## [Work to complete]
Reproduce the items below from the line containing "Where should I click to: Go" through the line containing "will tap(290, 340).", replacing "Task" with "Goal" and leaving everything else unchanged.

>> Start Material supplied

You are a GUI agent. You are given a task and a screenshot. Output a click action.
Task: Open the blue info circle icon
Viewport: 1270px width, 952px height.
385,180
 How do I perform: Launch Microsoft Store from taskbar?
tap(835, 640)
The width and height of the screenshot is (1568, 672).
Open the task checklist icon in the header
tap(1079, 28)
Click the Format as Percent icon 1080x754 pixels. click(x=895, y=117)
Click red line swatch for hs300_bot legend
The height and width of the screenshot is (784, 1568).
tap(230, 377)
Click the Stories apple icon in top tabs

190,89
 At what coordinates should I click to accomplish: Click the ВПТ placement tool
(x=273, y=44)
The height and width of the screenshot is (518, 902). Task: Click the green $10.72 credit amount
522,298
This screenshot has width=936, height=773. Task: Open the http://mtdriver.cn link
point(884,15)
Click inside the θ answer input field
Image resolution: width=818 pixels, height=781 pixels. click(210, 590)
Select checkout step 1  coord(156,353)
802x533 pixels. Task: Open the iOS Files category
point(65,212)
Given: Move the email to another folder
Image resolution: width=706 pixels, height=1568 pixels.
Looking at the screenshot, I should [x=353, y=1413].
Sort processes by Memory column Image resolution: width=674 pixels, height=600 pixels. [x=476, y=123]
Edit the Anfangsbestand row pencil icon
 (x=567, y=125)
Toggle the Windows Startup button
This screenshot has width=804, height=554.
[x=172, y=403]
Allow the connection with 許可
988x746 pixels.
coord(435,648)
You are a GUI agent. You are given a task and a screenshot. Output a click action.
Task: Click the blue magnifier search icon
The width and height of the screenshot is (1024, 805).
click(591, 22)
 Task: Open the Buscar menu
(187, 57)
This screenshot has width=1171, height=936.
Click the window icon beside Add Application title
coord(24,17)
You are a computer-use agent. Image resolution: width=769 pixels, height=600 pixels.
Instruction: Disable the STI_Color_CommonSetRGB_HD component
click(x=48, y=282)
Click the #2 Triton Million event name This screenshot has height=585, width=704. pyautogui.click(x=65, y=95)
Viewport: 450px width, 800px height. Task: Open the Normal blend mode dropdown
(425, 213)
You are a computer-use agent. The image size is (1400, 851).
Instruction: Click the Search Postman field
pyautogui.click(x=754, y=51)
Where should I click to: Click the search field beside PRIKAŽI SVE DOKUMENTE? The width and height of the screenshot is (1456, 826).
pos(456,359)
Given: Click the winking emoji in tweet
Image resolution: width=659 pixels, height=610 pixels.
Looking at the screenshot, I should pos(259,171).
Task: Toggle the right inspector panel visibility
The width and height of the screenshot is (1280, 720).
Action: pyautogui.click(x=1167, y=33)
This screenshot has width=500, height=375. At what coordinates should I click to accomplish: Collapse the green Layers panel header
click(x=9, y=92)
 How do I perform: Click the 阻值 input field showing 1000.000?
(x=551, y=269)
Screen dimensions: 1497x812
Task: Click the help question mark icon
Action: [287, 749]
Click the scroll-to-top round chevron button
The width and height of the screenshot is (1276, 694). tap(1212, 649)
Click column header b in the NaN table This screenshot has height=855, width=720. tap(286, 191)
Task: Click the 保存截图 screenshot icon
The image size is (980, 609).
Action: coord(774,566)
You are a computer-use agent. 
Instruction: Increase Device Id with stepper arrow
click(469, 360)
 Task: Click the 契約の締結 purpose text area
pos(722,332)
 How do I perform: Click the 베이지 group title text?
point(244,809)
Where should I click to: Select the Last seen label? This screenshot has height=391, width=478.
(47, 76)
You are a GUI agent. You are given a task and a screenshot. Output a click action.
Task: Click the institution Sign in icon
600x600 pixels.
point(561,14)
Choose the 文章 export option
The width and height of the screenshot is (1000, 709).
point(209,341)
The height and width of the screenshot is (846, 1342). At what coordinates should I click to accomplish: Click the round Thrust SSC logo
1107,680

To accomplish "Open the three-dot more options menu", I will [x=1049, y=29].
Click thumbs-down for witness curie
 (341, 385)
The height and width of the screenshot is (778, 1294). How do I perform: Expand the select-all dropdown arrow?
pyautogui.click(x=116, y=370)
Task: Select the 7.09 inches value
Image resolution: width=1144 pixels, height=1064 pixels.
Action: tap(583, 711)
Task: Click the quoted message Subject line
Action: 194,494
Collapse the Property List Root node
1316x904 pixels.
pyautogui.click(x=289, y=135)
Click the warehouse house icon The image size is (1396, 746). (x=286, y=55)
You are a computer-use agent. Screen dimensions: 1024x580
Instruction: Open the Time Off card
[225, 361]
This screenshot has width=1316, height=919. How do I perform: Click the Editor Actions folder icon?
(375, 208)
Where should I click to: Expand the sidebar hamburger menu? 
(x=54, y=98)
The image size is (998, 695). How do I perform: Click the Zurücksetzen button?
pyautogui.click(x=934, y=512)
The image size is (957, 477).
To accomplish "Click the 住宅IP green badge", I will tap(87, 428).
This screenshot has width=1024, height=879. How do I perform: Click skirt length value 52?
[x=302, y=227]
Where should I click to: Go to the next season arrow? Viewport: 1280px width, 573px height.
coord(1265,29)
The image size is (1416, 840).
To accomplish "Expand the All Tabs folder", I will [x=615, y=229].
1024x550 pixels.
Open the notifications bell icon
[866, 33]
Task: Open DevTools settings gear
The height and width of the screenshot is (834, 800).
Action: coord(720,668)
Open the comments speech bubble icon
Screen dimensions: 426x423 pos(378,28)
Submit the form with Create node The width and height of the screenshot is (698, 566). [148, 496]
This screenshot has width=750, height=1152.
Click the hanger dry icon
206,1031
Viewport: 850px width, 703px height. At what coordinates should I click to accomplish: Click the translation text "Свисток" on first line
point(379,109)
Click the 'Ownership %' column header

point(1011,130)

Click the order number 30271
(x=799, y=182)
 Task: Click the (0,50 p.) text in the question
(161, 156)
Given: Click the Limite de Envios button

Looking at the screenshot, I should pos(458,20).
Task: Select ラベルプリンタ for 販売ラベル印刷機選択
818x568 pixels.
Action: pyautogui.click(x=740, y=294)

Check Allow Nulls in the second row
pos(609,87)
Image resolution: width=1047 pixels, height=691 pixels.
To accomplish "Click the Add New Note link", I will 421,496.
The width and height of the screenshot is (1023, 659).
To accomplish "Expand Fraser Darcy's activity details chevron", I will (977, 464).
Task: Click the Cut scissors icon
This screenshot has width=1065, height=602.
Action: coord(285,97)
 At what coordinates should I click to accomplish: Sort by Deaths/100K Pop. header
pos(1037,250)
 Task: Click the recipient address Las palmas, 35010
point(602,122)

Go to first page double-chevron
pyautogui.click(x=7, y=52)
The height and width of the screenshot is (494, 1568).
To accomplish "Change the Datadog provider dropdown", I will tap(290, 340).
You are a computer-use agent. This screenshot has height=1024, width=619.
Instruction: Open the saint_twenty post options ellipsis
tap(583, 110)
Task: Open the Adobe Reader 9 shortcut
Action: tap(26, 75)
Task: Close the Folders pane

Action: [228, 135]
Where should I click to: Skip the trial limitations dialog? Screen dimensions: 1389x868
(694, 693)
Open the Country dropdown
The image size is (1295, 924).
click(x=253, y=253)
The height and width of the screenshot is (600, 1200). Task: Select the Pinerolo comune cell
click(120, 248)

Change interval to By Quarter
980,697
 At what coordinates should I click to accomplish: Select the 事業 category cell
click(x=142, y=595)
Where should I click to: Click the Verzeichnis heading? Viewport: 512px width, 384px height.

>> End Material supplied

## [Exercise solution]
Where should I click to: Go to the next season arrow? Viewport: 1280px width, 573px height.
coord(1265,29)
The image size is (1416, 840).
To accomplish "Expand the All Tabs folder", I will [x=615, y=229].
1024x550 pixels.
Open the notifications bell icon
[866, 33]
Goal: Open DevTools settings gear
The height and width of the screenshot is (834, 800).
Action: coord(720,668)
Open the comments speech bubble icon
Screen dimensions: 426x423 pos(378,28)
Submit the form with Create node The width and height of the screenshot is (698, 566). [148, 496]
This screenshot has width=750, height=1152.
Click the hanger dry icon
206,1031
Viewport: 850px width, 703px height. At what coordinates should I click to accomplish: Click the translation text "Свисток" on first line
point(379,109)
Click the 'Ownership %' column header

point(1011,130)

Click the order number 30271
(x=799, y=182)
 Goal: Click the (0,50 p.) text in the question
(161, 156)
Given: Click the Limite de Envios button

Looking at the screenshot, I should pos(458,20).
Goal: Select ラベルプリンタ for 販売ラベル印刷機選択
818x568 pixels.
Action: pyautogui.click(x=740, y=294)

Check Allow Nulls in the second row
pos(609,87)
Image resolution: width=1047 pixels, height=691 pixels.
To accomplish "Click the Add New Note link", I will 421,496.
The width and height of the screenshot is (1023, 659).
To accomplish "Expand Fraser Darcy's activity details chevron", I will (977, 464).
Goal: Click the Cut scissors icon
This screenshot has width=1065, height=602.
Action: coord(285,97)
 At what coordinates should I click to accomplish: Sort by Deaths/100K Pop. header
pos(1037,250)
 Goal: Click the recipient address Las palmas, 35010
point(602,122)

Go to first page double-chevron
pyautogui.click(x=7, y=52)
The height and width of the screenshot is (494, 1568).
To accomplish "Change the Datadog provider dropdown", I will tap(290, 340).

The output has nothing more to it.